→ **TASK TO COMPLETE**
Which lines run from the start of the data below to the line containing "Viewport: 1024px width, 526px height."? Set them down exactly, with none added.

[[ RECORDS FOR THIS TASK, beginning ]]

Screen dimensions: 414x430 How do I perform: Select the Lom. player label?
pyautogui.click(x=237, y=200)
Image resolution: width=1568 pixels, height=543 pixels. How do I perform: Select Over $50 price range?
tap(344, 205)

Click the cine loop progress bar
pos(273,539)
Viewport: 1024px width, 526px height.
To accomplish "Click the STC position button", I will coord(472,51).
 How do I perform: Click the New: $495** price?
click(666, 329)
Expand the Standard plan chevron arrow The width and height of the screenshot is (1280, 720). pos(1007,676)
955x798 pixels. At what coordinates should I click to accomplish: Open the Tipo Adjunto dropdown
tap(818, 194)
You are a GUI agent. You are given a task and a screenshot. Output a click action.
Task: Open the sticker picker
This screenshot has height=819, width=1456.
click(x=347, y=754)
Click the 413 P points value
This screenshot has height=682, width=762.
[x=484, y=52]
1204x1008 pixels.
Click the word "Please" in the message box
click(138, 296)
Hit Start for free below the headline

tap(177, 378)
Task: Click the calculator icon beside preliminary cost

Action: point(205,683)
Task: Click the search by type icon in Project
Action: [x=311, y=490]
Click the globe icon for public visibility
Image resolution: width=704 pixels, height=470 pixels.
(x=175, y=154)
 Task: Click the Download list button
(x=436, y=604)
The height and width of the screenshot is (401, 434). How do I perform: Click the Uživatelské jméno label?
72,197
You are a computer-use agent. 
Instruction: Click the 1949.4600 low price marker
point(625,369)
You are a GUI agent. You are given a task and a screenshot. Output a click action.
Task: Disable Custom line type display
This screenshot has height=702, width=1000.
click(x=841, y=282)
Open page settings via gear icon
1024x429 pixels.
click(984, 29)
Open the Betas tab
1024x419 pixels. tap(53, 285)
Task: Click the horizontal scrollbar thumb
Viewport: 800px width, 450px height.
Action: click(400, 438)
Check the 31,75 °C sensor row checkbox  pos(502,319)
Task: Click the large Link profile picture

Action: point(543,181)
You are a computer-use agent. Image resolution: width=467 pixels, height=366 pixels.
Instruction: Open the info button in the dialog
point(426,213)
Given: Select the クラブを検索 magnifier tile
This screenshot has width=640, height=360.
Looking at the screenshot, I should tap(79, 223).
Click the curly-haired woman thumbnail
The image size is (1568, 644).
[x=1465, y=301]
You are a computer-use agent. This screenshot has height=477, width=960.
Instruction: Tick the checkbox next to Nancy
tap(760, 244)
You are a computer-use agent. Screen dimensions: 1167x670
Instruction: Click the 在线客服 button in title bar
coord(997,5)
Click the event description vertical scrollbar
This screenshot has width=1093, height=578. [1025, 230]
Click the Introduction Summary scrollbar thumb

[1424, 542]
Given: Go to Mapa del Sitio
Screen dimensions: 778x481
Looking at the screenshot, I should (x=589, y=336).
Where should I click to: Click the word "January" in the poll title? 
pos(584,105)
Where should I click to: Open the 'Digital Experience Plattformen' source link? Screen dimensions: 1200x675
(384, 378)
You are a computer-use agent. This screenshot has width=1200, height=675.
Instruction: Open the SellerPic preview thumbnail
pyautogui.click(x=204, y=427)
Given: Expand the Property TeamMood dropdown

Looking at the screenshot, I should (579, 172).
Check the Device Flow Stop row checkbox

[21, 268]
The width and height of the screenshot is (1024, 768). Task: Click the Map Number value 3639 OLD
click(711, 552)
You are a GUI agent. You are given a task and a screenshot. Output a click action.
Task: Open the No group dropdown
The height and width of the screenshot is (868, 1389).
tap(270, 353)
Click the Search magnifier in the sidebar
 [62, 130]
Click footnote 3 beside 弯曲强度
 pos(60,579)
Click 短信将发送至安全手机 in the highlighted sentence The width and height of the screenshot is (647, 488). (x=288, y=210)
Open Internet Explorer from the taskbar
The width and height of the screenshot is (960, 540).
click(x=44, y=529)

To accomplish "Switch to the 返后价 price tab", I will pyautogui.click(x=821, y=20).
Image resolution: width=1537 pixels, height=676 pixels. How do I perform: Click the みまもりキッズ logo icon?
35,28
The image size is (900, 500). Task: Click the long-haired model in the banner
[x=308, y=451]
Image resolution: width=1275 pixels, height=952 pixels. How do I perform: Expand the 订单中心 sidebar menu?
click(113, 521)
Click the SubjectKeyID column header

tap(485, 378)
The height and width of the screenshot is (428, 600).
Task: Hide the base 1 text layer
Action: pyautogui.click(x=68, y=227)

[[ RECORDS FOR THIS TASK, end ]]

→ **TASK RESULT**
Screen dimensions: 414x430 How do I perform: Select the Lom. player label?
pyautogui.click(x=237, y=200)
Image resolution: width=1568 pixels, height=543 pixels. How do I perform: Select Over $50 price range?
tap(344, 205)

Click the cine loop progress bar
pos(273,539)
Viewport: 1024px width, 526px height.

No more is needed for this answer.